LE CHANT DE LA PLANTATION

En cette soirée subsaharienne noyée de lumières pâles et d’ombres qui s’amenuisent, Mungo Park se retrouve à l’air libre, pour la première fois depuis presque trois mois ; on l’a fait sortir de la tente, et il peut de nouveau chevaucher sa monture. Plus cachectique que jamais, celle-ci ressemble à ces carcasses de bourrins étripés que les druides d’antan empalaient et exposaient pour faire joli. Mungo s’est nettoyé, pommadé la barbe, les boucles et la peau du dos, et il a échangé ses haillons contre une superbe djoubba blanche. Sur la tête il arbore un haut-de-forme cabossé ; sur les épaules, la veste en velours bleu qu’il avait revêtue pour prononcer son discours devant l’Association Africaine, à La Taverne de Saint-Alban, dans Pall Mall. Ali et Dassoud l’encadrent sur leurs destriers. La monture d’Ali est blanche, celle de Dassoud si parfaitement noire qu’elle semble faire un trou dans l’horizon, illusion renforcée par la volonté de Dassoud, qui a pris soin de noircir les sabots, l’anus et les dents de son cheval. Monté sur un âne d’Abyssinie, Johnson ferme la marche.

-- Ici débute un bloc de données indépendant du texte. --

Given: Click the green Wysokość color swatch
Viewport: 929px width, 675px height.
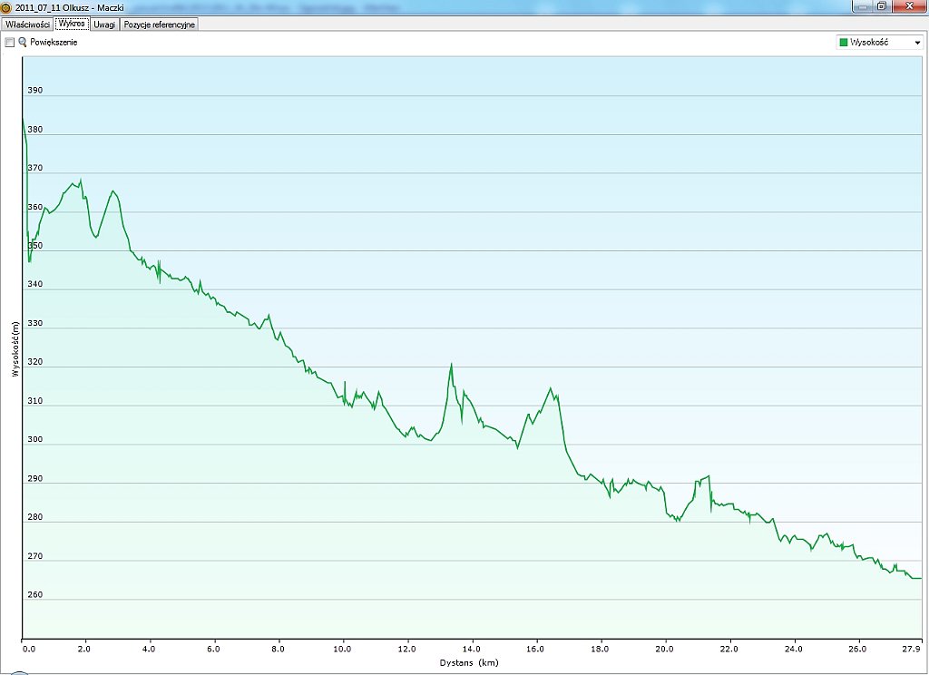Looking at the screenshot, I should (x=844, y=43).
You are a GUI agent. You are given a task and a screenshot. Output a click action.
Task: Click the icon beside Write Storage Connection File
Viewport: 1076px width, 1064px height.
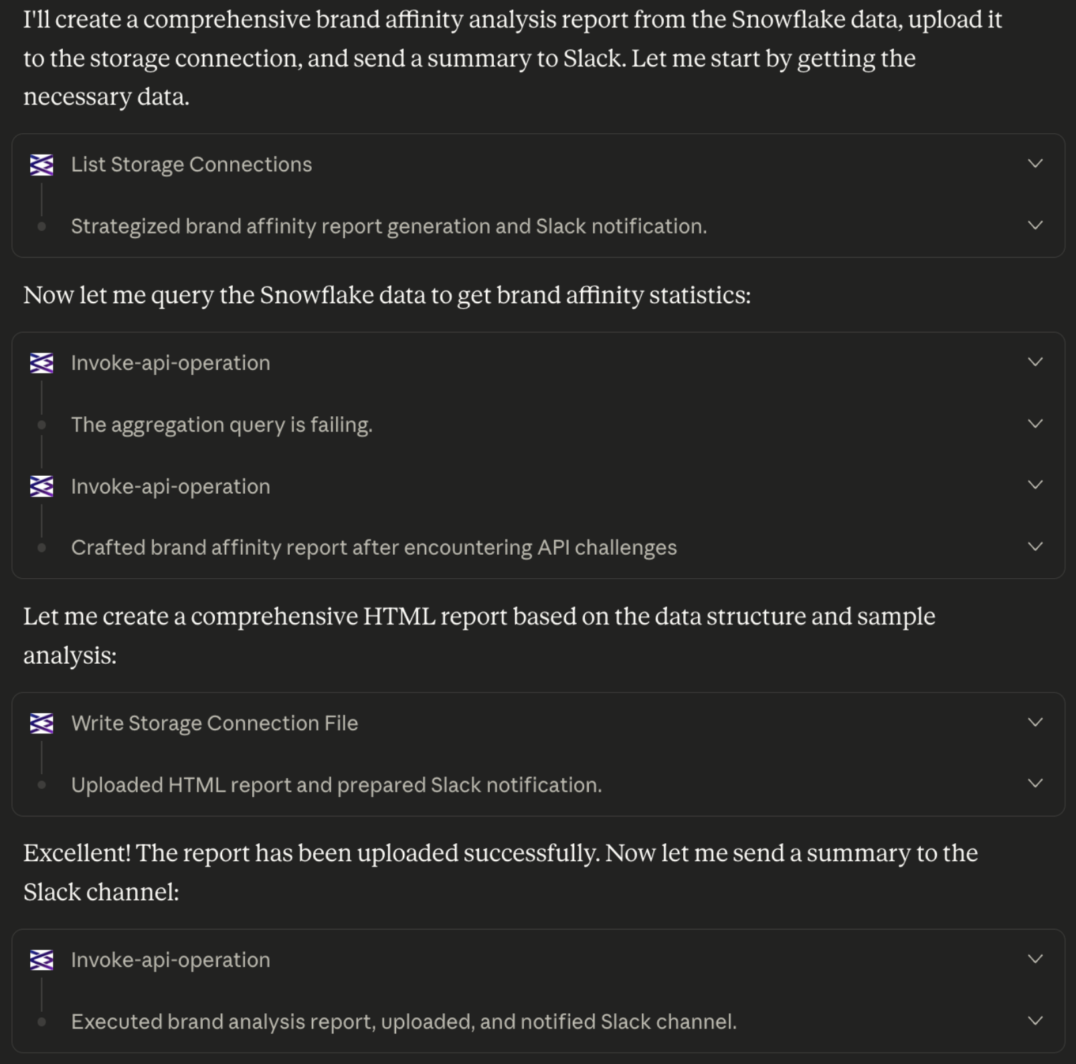(x=41, y=723)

Ils se rendent à l’autre bout du campement, où se dresse la tente de Fatima. Six à sept cents mètres les en séparent encore. Ali et Dassoud gardent le silence tandis que, sotto voce, Mungo se répète quelques phrases de sa grammaire arabe : « Je suis honoré de pouvoir baigner dans ta présence… » « Permets que je fasse allégeance à la plante de tes pieds… » « Fait chaud, n’est-ce pas ? » Ils sont arrivés au cœur du campement lorsque des chiens sortent des tentes pour aboyer aux étriers du chrétien. Des enfants se rassemblent et bombardent l’explorateur de boulettes de crottin de chameau, des adultes le regardent en clignant de l’œil et se mettent à insulter sa race, ses croyances et sa couleur.

— Ta mère, je lui pisse dans le trou ! hurle quelqu’un.

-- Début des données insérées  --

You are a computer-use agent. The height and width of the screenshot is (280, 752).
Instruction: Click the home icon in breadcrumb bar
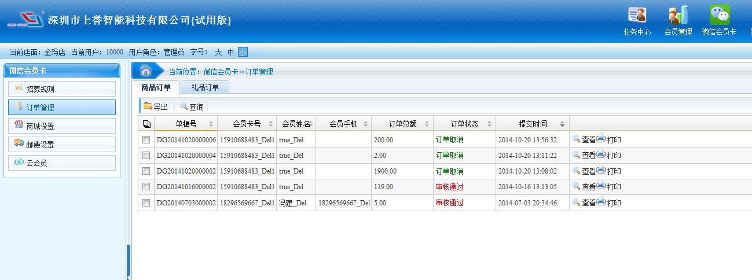click(x=146, y=71)
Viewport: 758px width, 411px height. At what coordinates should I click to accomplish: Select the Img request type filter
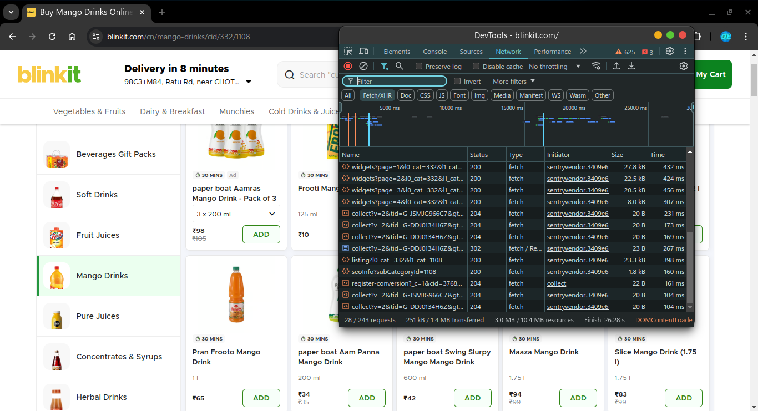coord(479,95)
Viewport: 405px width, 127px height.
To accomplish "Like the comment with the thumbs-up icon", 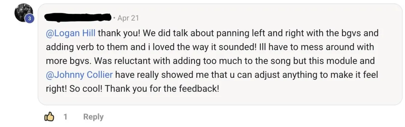I will 49,117.
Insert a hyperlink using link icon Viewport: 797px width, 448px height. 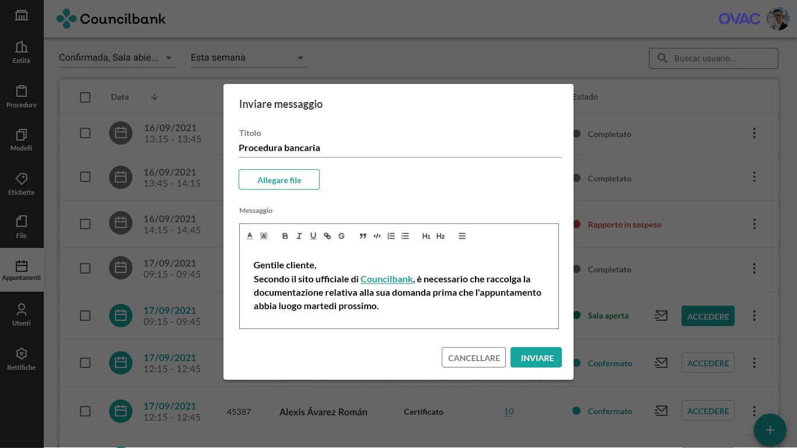(327, 236)
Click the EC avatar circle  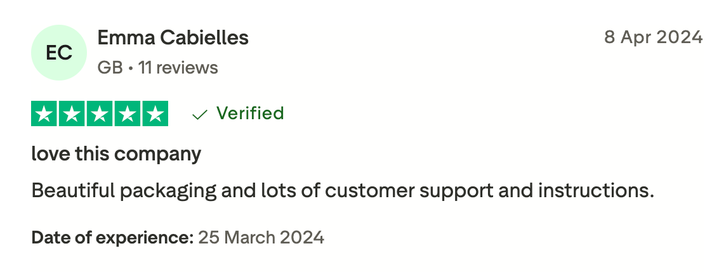[x=59, y=53]
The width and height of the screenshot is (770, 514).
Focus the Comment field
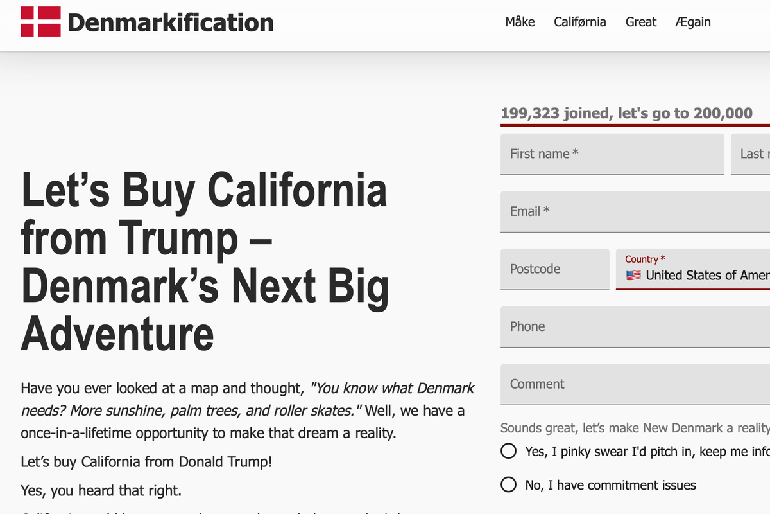(635, 384)
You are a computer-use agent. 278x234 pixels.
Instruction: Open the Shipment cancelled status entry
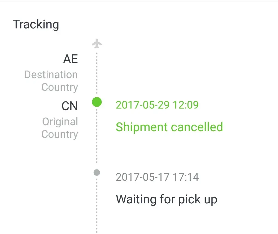click(169, 127)
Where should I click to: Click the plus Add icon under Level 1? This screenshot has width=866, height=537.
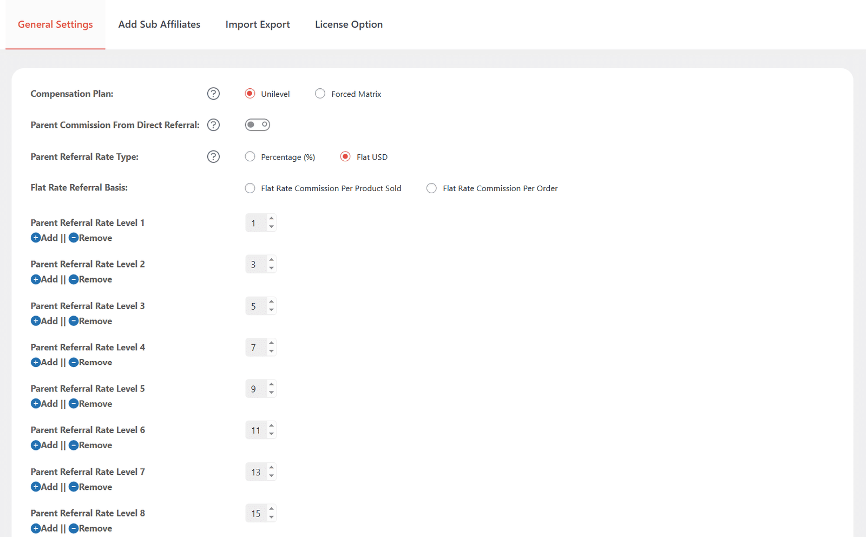(36, 238)
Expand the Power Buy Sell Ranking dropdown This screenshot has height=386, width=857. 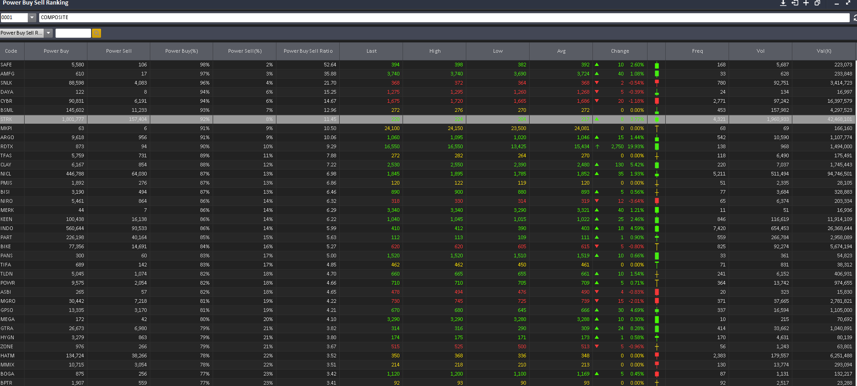pyautogui.click(x=48, y=33)
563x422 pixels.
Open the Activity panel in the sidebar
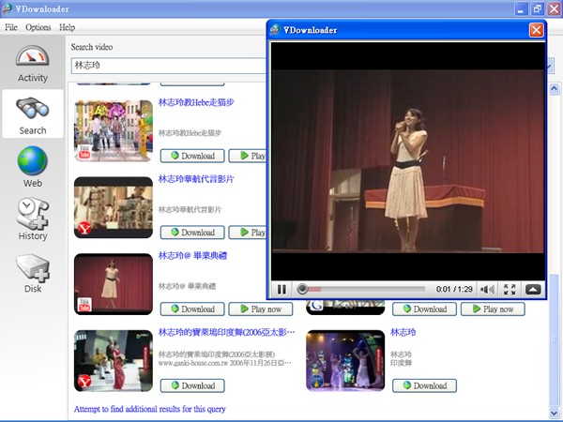point(33,64)
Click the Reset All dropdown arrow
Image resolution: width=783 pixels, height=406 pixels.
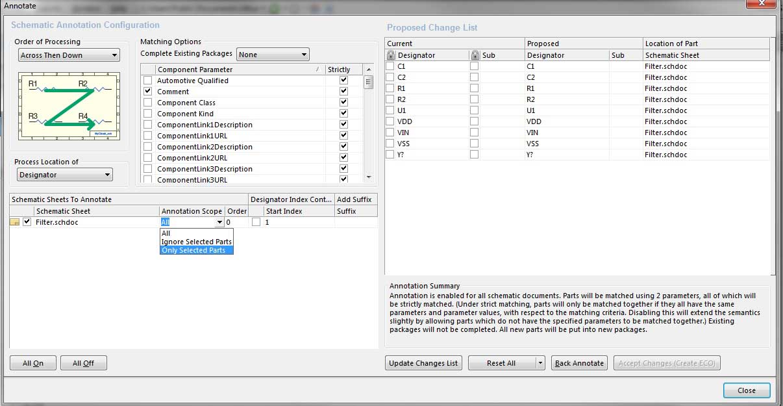pos(540,363)
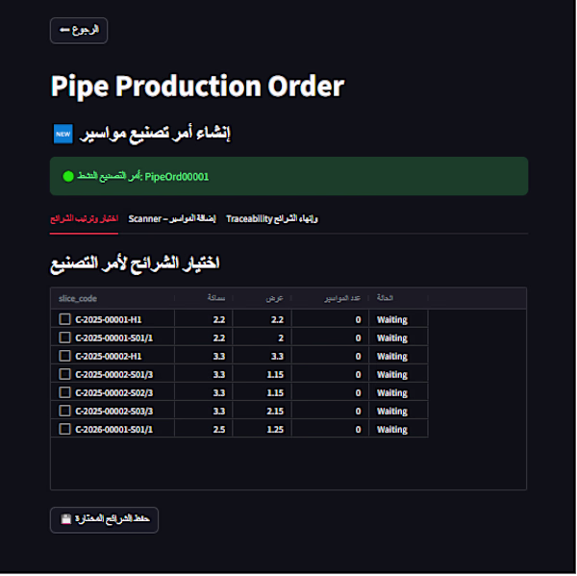Save selected slices with bottom button
This screenshot has width=577, height=576.
(104, 519)
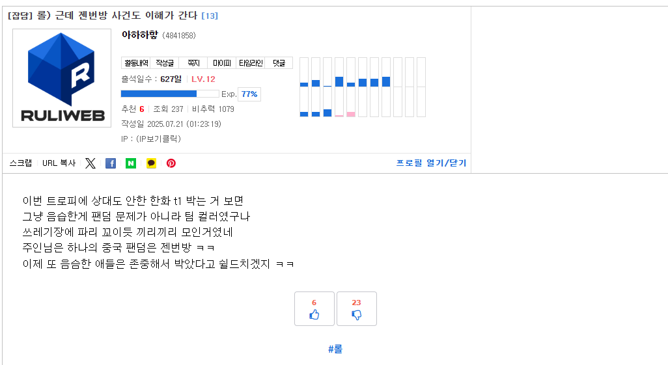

Ali lève la main, tous se taisent. Les enfants vont retrouver leurs mères en courant, les chiens disparaissent.

— Merci, dit Mungo.

Ali reste impassible. Son geste ? Rien à voir avec la pitié ou quelque autre sentiment de ce genre. Il ne veut tout simplement pas que son épouse examine un chrétien qui, tout lavé qu’il serait, aurait sa djoubba maculée de merde. Inutile de chercher plus loin.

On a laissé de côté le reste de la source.